Oscar Schwartz 

Deepfakes aren’t a tech problem. They’re a power problem

By framing deepfakes as a tech problem we allow Silicon Valley to evade responsibility for its symbiotic relationship with fake news
  
  

‘When a platform’s business model is to maximize engagement time in order to sell ad revenue, divisive, shocking and conspiratorial content gets pushed to the top of the feed.’
‘When a platform’s business model is to maximize engagement time in order to sell ad revenue, divisive, shocking and conspiratorial content gets pushed to the top of the feed.’ Photograph: Saul Loeb/AFP/Getty Images

In the lead-up to the 2016 election, very few predicted the degree to which online misinformation would disrupt the democratic process. Now, as we edge closer to 2020, there is a heightened sense of vigilance around new threats to truth in our already fragile information ecosystem.

At the top of the list of concerns is no longer Russian bots, but deepfakes, the artifical intelligence-manipulated media that can make people appear to do or say things that they never did or said.

The threat is being taken so seriously that last Thursday, the House intelligence committee held Congress’s first hearing on the subject. In his opening remarks, Representative Adam Schiff, the committee chairman, talked of society being “on the cusp of a technological revolution” that will qualitatively transform how fake news is made. He spoke of “advances in AI” that will make it possible to compromise election campaigns.
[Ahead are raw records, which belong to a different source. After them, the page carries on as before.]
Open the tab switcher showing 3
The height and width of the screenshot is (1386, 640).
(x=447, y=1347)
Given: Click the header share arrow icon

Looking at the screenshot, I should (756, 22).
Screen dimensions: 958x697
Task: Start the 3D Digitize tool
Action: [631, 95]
He made repeated mention of how better algorithms and data will make it extremely difficult to verify the veracity of images, videos, audio or text.

In essence, he framed the problem of doctored media as a new threat caused by sophisticated emerging technologies.

Not that Schiff’s alone. The broader discourse around fake content has become increasingly focused on AI-generated content, where cutting-edge machine learning techniques are used to create uncanny copies of people’s faces, voices and writing styles. But as technologically impressive as these new techniques are, I worry that focusing on the “state of the art” is a distraction from a deeper problem.

To understand why, consider the most high-profile example of manipulated media to spread online to date: the doctored video of the House speaker, Nancy Pelosi, made to seem as if she was drunkenly slurring her speech. Far from being created by a technically savvy operator misappropriating the fruits of a “technological revolution”, it was made using rudimentary editing techniques by a sports blogger and avid pro-Trumper from the Bronx named Shawn Brooks.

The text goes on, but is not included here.